Each sermon must contain the gospel. Give the gospel clearly at some point in the sermon.
The hearer is responsible to apply the Word of God to their own lives. This is their work. We must teach our people to work at hearing. Everywhere in Scripture where applying the Word is mentioned it is not in reference to the preacher or to the Holy Spirit, but to the hearer!
Mark told the story of a woman in attendance at “All Soul’s” church in London at a all day conference on Puritanism led by Mark Dever. When Dever commented on how the Puritan pastors used hour glasses to measure the length of their sermons (one or two turns), she audibly gasped and said aloud, “What time did that leave for worship?” After regaining his composure, Dever replied that these people would have believed that hearing and responding in faith to the Word of God was the central act of worship. Some of them could perhaps remember the smell of burning flesh of those who died to give us a translation of the Bible in English. They would not be worried about how many songs were sung as long as the Word was preached!

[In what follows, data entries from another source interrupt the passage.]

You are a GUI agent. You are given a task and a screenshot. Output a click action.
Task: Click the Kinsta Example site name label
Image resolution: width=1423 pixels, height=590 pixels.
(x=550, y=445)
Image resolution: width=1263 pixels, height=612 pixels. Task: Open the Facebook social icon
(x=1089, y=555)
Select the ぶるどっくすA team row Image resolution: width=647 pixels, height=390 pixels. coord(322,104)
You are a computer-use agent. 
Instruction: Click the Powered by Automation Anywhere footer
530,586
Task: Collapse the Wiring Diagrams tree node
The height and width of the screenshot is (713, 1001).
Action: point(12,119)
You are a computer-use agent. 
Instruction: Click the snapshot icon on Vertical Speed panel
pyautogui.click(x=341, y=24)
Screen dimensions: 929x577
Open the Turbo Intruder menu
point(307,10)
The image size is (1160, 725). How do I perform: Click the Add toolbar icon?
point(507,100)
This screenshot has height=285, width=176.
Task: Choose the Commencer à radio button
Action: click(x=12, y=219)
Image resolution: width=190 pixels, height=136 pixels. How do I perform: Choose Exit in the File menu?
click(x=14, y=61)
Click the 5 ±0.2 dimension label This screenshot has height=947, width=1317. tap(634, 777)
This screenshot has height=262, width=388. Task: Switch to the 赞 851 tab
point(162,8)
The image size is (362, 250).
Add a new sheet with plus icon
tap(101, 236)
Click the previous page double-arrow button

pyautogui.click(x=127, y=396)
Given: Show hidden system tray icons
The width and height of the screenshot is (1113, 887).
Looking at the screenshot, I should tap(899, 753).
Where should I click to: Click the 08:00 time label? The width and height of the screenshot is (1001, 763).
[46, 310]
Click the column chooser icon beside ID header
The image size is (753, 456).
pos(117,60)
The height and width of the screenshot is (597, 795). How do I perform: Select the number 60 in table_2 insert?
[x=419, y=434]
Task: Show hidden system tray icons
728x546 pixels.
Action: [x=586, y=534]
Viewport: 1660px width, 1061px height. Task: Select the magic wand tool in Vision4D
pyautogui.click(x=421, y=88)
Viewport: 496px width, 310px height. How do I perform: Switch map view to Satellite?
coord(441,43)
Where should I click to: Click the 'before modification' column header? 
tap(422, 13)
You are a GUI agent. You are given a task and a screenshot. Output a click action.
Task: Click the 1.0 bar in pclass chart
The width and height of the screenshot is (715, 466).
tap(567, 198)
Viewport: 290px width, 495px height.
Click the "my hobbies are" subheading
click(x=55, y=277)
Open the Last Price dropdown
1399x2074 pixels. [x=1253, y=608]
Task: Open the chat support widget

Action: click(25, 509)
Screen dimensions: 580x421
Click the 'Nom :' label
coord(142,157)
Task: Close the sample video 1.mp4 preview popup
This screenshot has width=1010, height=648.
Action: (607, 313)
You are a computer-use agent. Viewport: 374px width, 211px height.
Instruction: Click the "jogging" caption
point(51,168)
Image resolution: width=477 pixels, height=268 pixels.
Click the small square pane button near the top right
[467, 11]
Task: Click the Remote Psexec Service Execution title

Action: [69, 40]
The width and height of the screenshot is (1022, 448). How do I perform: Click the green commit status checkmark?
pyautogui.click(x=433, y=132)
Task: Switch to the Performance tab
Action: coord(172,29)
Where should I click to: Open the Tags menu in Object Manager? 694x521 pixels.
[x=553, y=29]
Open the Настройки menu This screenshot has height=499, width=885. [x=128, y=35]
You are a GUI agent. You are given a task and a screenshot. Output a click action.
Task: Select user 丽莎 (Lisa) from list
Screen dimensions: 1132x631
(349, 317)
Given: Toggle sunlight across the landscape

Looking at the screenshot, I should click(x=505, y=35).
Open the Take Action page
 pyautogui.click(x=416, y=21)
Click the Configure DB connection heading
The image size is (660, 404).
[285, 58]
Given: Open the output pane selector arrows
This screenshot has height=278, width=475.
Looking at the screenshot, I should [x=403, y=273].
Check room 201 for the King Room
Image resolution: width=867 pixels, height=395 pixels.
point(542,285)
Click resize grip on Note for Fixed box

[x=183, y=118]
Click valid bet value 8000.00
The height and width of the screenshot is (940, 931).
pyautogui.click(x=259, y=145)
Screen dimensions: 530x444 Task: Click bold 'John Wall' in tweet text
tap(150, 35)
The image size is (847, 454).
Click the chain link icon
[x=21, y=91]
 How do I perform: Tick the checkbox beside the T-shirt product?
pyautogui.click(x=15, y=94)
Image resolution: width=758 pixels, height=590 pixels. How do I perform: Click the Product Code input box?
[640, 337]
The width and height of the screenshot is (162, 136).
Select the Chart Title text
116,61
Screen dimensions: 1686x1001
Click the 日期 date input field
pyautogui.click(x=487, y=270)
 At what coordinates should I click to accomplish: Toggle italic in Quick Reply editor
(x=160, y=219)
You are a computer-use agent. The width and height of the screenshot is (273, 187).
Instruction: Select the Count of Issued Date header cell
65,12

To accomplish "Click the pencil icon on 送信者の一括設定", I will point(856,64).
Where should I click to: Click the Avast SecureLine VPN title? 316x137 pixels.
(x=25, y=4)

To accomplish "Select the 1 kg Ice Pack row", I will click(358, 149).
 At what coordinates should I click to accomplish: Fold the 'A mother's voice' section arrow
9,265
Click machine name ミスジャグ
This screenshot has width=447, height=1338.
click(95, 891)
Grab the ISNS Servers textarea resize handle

So in our worship services, the Word of God is central. Prayers should be shaped by the Word that is declared that day. What attributes of God are in view in your text? Praise God for those attributes! What sins should be confessed? The music chosen for their service should be determined by the sermon.
Next, Dever said that every necessary element of the worship service has been commanded by God. The regular worship service must always include a Biblical sermon, readings from Scripture, prayers, and congregational singing. All of these are commanded in Scripture and are not optional! At Capitol Hill Baptist Church they begin each Sunday Morning Worship service with a “Call to Worship” from Scripture. It is a call to worship God! Then a historic reading of the Ten Commandments, Lord’s Prayer, Apostle’s Creed, Nicene Creed, or an article from their own confession of faith is read together by the congregation.
In addition, Dever says that the unity of the church worship service should be in view. Sermons, prayers and music should blend together.
There should be a variety of prayers offered in public worship. Prayers of praise, confession, intercession, and thanksgiving. Dever instructs those who lead in public prayer to never say “I”, but always say “we” because we are leading the body before God in prayer. Prayers should be serious and somber. Spontaneity does not equal spirituality. Therefore, planned prayers are not necessarily dead and dry.
Dever then discussed the use of silence in worship. He said we should slow down because we’re not on t.v. or if we are on t.v., no one is watching! At the end of each service, following the benediction, Dever instructs the congregation to be seated. There is then silence for 60 seconds as the congregation meditates on the Word of God. After 60 seconds the music begins again and the people are free to leave.
Scripture readings must have a place in the Protestant church. One should not have to go to a Roman Catholic church to hear the Bible read!
Congregational singing should be the main kind of singing for which your church is known. It is the only form of music present in both the Old and New Testaments.
Printed bulletins are a tremendous aid to corporate worship. Dr. Dever volunteered First Presbyterian Church in Jackson, MS to provide copies of their bulletins free of charge to any one who contacts them through their website.
Don’t seek to entertain. Determine to be the kind of preacher who doesn’t promise not to bore the people! Tell your young people to get into bed early on Saturday night!
Dr. Dever concluded his talk with this quote from D.A. Carson’s Worship by the Book,
Although there are things that can be done to enhance corporate worship, there is a profound sense in which excellent worship cannot be attained merely by pursuing excellent worship. In the same way that, according to Jesus, you cannot find yourself until you lose yourself, so also you cannot find excellent corporate worship until you stop trying to find excellent corporate worship and pursue God himself. Despite the protestations, one sometimes wonders if we are beginning to worship worship rather than worship God. As a brother put it to me, it’s a bit like those who begin by admiring the sunset and soon begin to admire themselves admiring the sunset (pp. 30-31).